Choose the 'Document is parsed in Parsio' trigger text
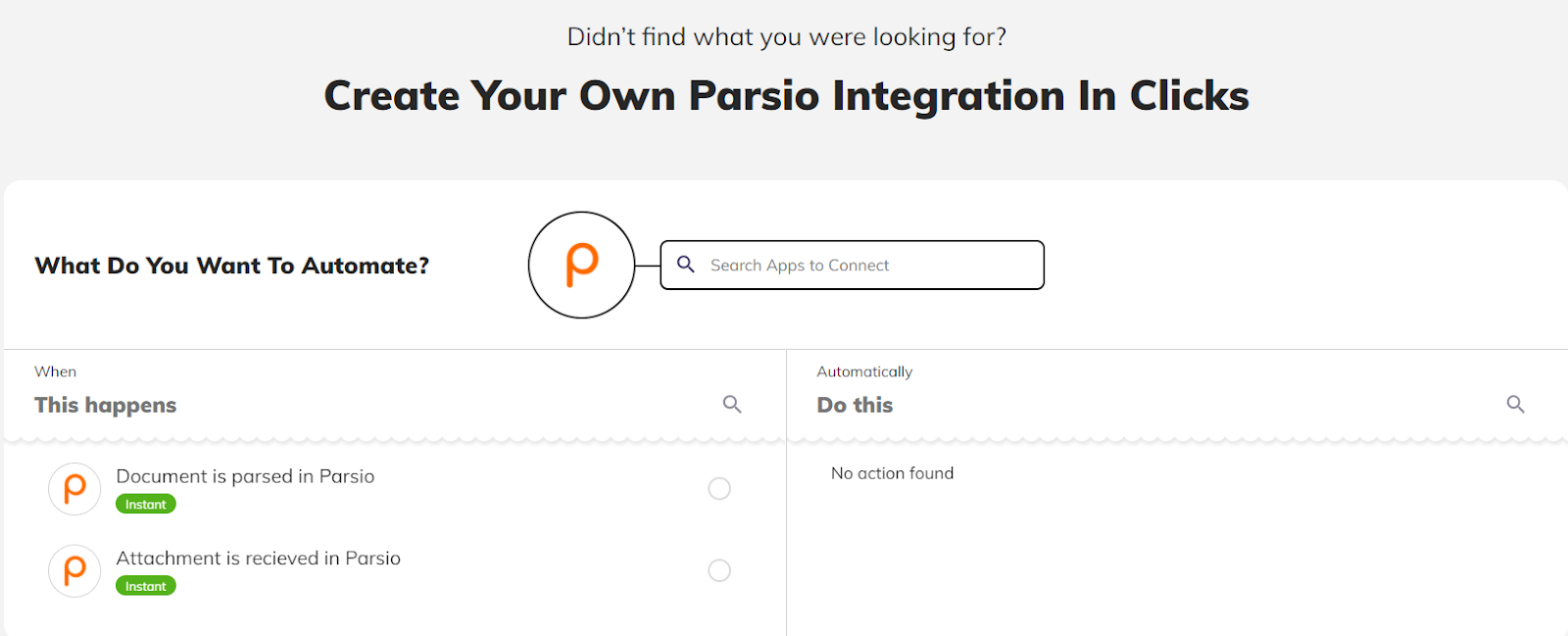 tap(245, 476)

...

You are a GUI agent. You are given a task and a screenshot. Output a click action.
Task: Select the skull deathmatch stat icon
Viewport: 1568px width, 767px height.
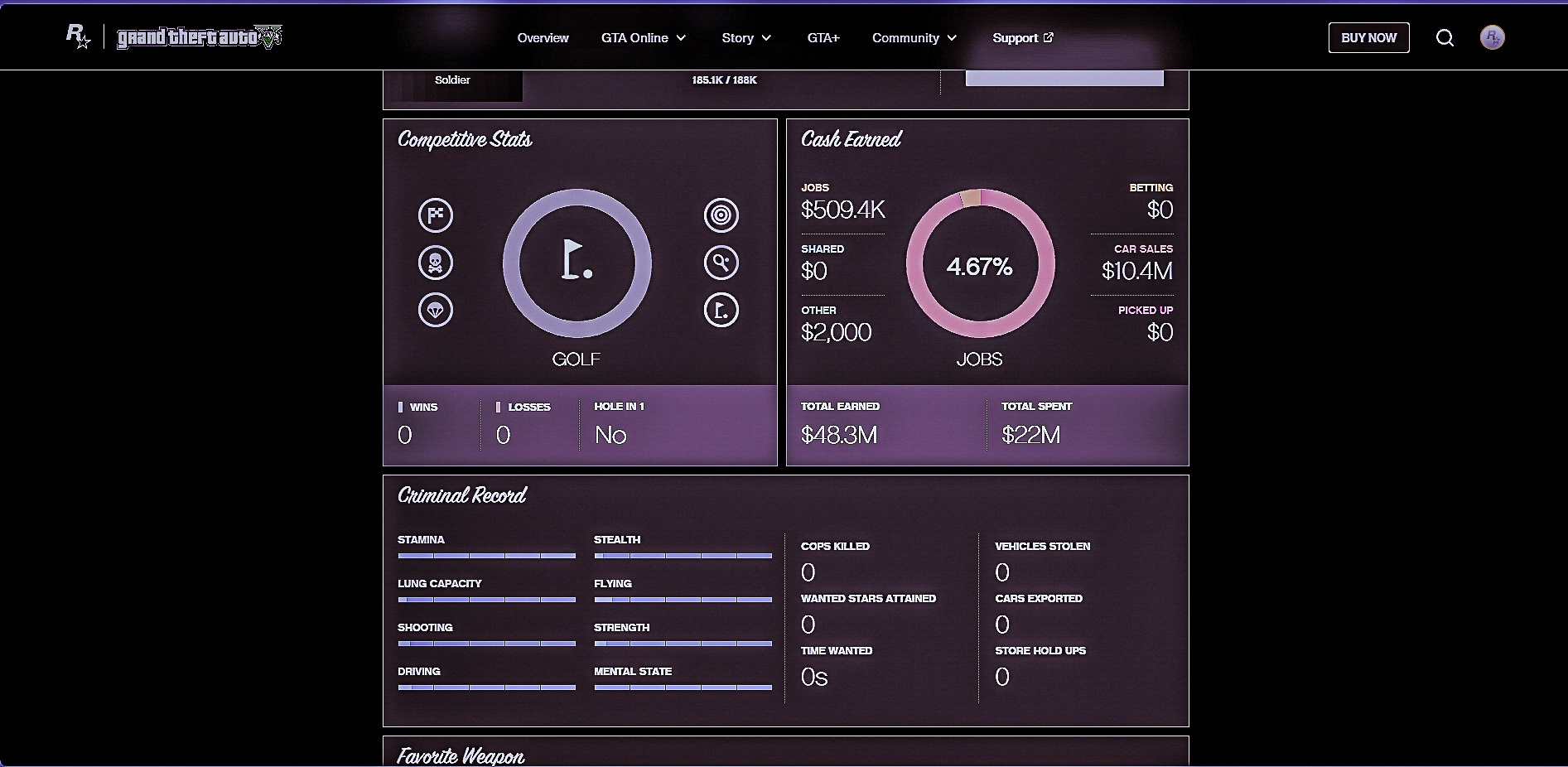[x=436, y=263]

==

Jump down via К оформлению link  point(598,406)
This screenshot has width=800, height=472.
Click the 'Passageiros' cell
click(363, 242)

■ **Work to be completed**: Every line that includes "screenshot" must be copied from the material above.

■ **Your solution**:
You are a GUI agent. You are given a task and a screenshot. Output a click action.
This screenshot has width=800, height=472.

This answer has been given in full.